The MoU catered for the presentation of a business plan and a set of deliverables for Barts, the former minister continues.  He reels off a list of other MoUs that he had signed during his tenure as Economy Minister.

“I just read the memorandum and signed it,” Cardona says.

He is asked why he signed it if he didn’t know any background on it, to which he replies that he signed it because he was the minister responsible for Malta Enterprise.

Cardona says that the MoU was signed within the context of the government wanting to revamp the health sector and introduce the concept of medical tourism as well.  He says that the MoU refers specifically to the ‘Gozo Medical Complex.’


10:28: Cardona says that the memorandum was one of an amount of memoranda which he would sign as Economy Minister.  He says that he only put his signature on the memorandum, but recalls that Malta Enterprise – which was under his remit – and one of their clients was Barts.
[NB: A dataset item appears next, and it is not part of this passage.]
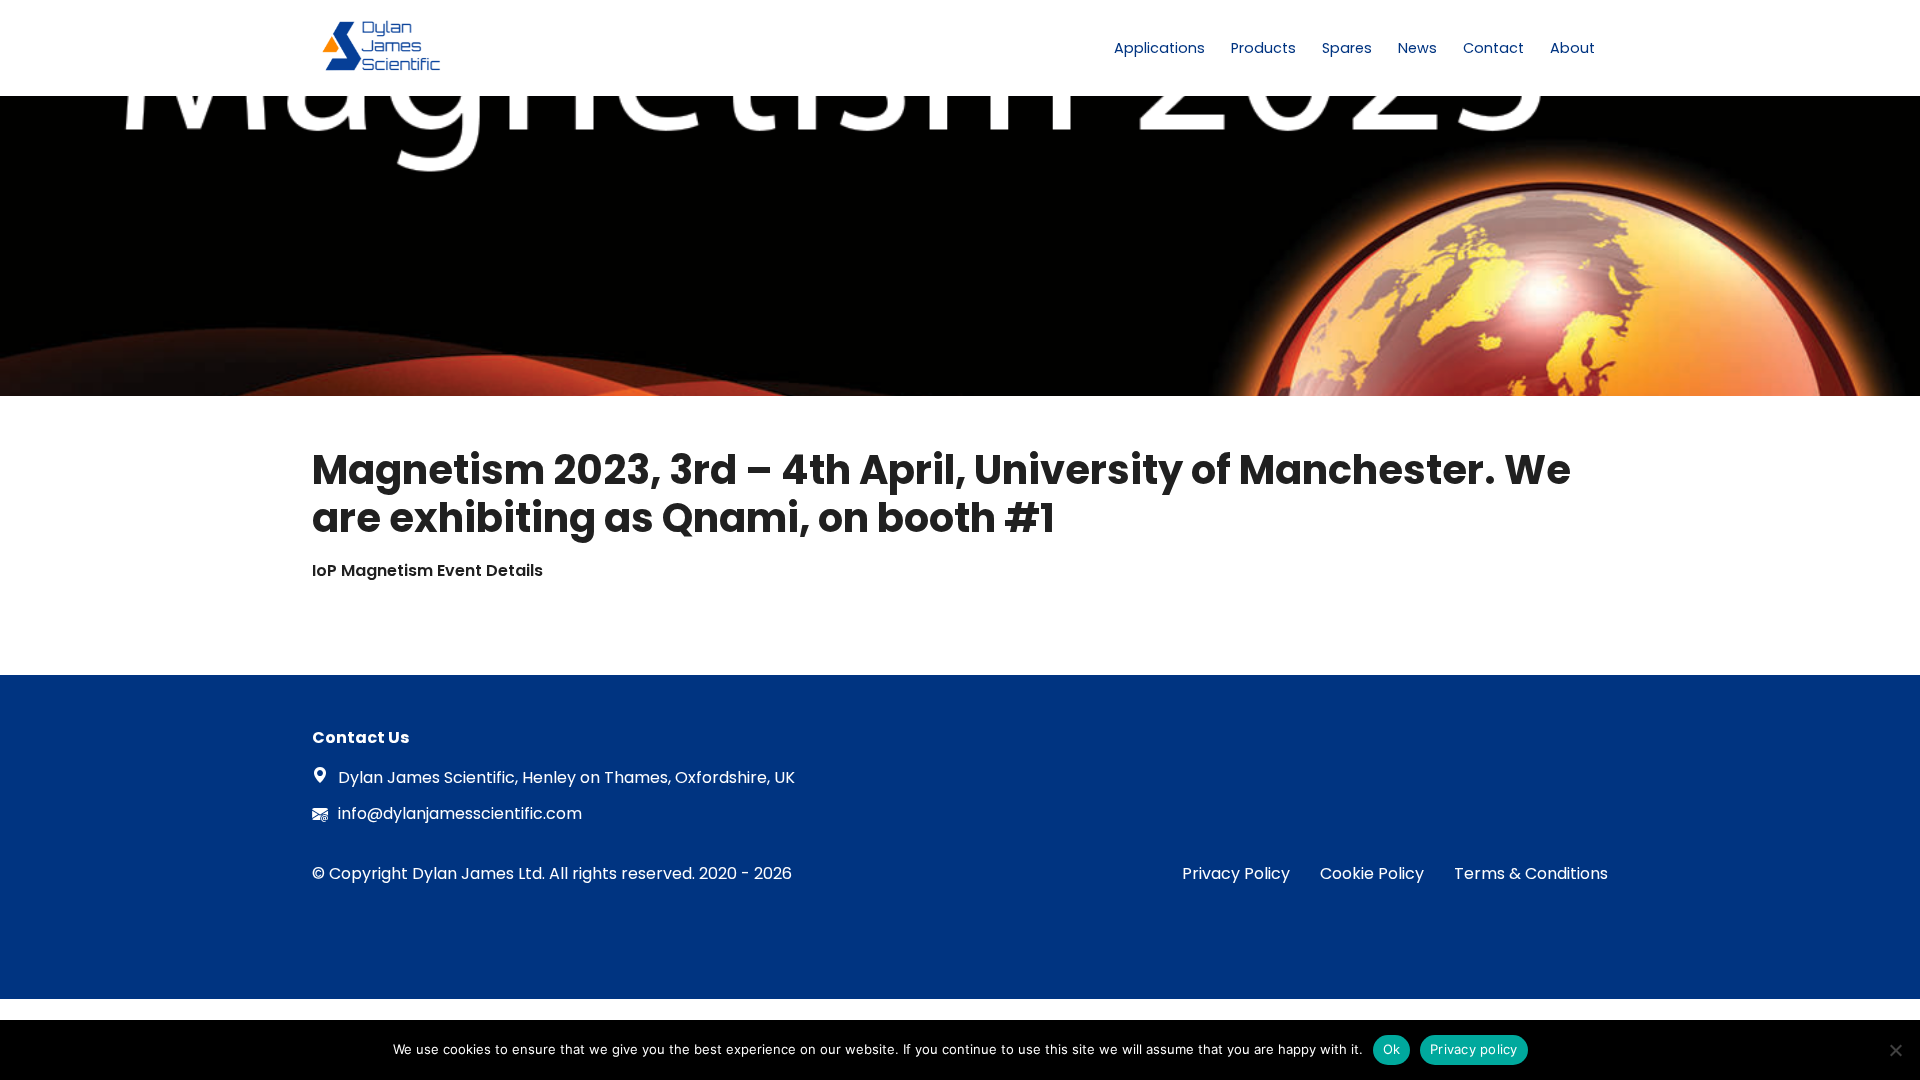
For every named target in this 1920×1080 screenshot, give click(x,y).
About (1572, 48)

He says that the idea of this MoU was for a business plan to be presented which was pegged to a set of deliverables.

Malta Enterprise, which was led by Mario Galea at the time, had simply approached him to sign the MoU.

“A lot of memoranda are signed but they do not go any further, like this one,” Cardona tells the magistrate, and adds that he has a whole list of memoranda that he had signed as economy minister which he can present.

“The memorandum wasn’t renewed – if I’m not mistaken, it was withdrawn by Malta Enterprise because after discussions it showed that it did not lead to what the government wanted,” he says.

Cardona explains that the MoU, for instance, only related to Gozo and therefore did not include anything about St Luke’s Hospital – which is not the direction the government wanted to go in.


10:23: Former Economy Minister Chris Cardona is the first witness of the day.

Cardona served as Economy Minister between 2013 and 2020, which was when he resigned from Parliament in the midst of arrests made in connection with the Daphne Caruana Galizia.

He had signed the Memorandum of Understanding between the government and a company owned by the same people behind Vitals Global Healthcare in 2014 before the same company won the hospitals deal.

The NAO had said that the fact that the government had signed an MoU on the hospitals deal prior to the issuing of the tender should have disqualified Vitals from the procurement proceedings.

Cardona says he has been summoned to testify specifically about this MoU, and asks to see a copy of the document as he takes the witness stand.


10:21: Magistrate Rachel Montebello has entered the court room and we can get underway.


10:12: Good morning and thank you for tuning in - the court sitting hasn't started yet, but the cast have taken their places, so it will only be a matter of minutes.